Text section —
◇ ◇ ◇ ◇

The solution uses two window functions, which can't be nested. So we need a subquery or a CTE.
SELECT id, data
, COALESCE(first_value(grp) OVER (PARTITION BY grp_nr ORDER BY id), '0') AS grp
FROM (
SELECT *, NULLIF(right(data, -1), '') AS grp
, count(NULLIF(right(data, -1), '')) OVER (ORDER BY id) AS grp_nr
FROM tbl
) sub;
Produces your desired result exactly.
NULLIF(right(data, -1), '') to get the effective group name or NULL if none.
count() only counts non-null values, so we get a higher count for every new group in the subquery.
In the outer query, we take the first grp value per grp_nr as group name and default to '0' with COALESCE for the first group without name (which has a NULL as group name so far).
We could use min() or max() as outer window function as well, since there is only one non-null value per partition anyway. first_value() is probably cheapest since the rows are sorted already.
Note the group name grp is data type text. You may want to cast to integer, if those are clean (and reliably) integer numbers.
This can be achieved by setting rows containing a to a specific value and all the other rows to a different value. Then use a cumulative sum to get the desired number for the rows. The group number is set to the next number when a new value in the val column is encountered and all the proceeding rows with a will have the same group number as the one before and this continues.
I assume that you would need a distinct number for each group and the number doesn't matter.
select id, val, sum(ex) over(order by id) cm_sum
from (select t.*
,case when val = 'a' then 0 else 1 end ex
from t) x
The result for the query above with the data in question, would be
id val cm_sum
--------------
1 a 0
2 a 0
3 a3 1
4 a 1
5 a 1
6 a6 2
7 a 2
8 a8 3
9 a 3
With the given data, you can use a cumulative max:
select . . .,
coalesce(max(substr(col2, 2)) over (order by col1), 0)
If you don't strictly want the maximum, then it gets a bit more difficult. The ANSI solution is to use the IGNORE NULLs option on LAG(). However, Postgres does not (yet) support that. An alternative is:
select . . ., coalesce(substr(reft.col2, 2), 0)
from (select . . .,
max(case when col2 like 'a_%' then col1 end) over (order by col1) as ref_col1
from t
) tt join
t reft
on tt.ref_col1 = reft.col1
You can also try this :
with mytable as (select split_part(t,' ',1)::integer id,split_part(t,' ',2) myvalue
from (select unnest(string_to_array($$1 a;2 a;3 a3;4 a;5 a;6 a6;7 a;8 a8;9 a$$,
';'))t) a)
select id,myvalue,myresult from mytable join (
select COALESCE(NULLIF(substr(myvalue,2),''),'0') myresult,idmin id_down
,COALESCE(lead(idmin) over (order by myvalue),999999999999) id_up
from (
select myvalue,min(id) idmin from mytable group by 1
) a) b
on id between id_down and id_up-1

◇ ◇ ◇ ◇

Provided data —
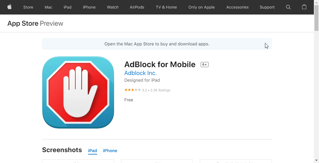The width and height of the screenshot is (319, 163).
Task: Click the scrollbar down arrow
Action: tap(316, 161)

◇ ◇ ◇ ◇

Tasks to perform —
A - According to the SQL thread, which option on LAG() is the ANSI solution?
B - Rewrite the stretch of the SQL thread from "count() only counts" through "reliably) integer numbers.", with "cheapest" replaced by "least expensive".
The data is separate material, unrelated to the SQL thread.

Set of answers —
A - The IGNORE NULLs option.

B -
count() only counts non-null values, so we get a higher count for every new group in the subquery.
In the outer query, we take the first grp value per grp_nr as group name and default to '0' with COALESCE for the first group without name (which has a NULL as group name so far).
We could use min() or max() as outer window function as well, since there is only one non-null value per partition anyway. first_value() is probably least expensive since the rows are sorted already.
Note the group name grp is data type text. You may want to cast to integer, if those are clean (and reliably) integer numbers.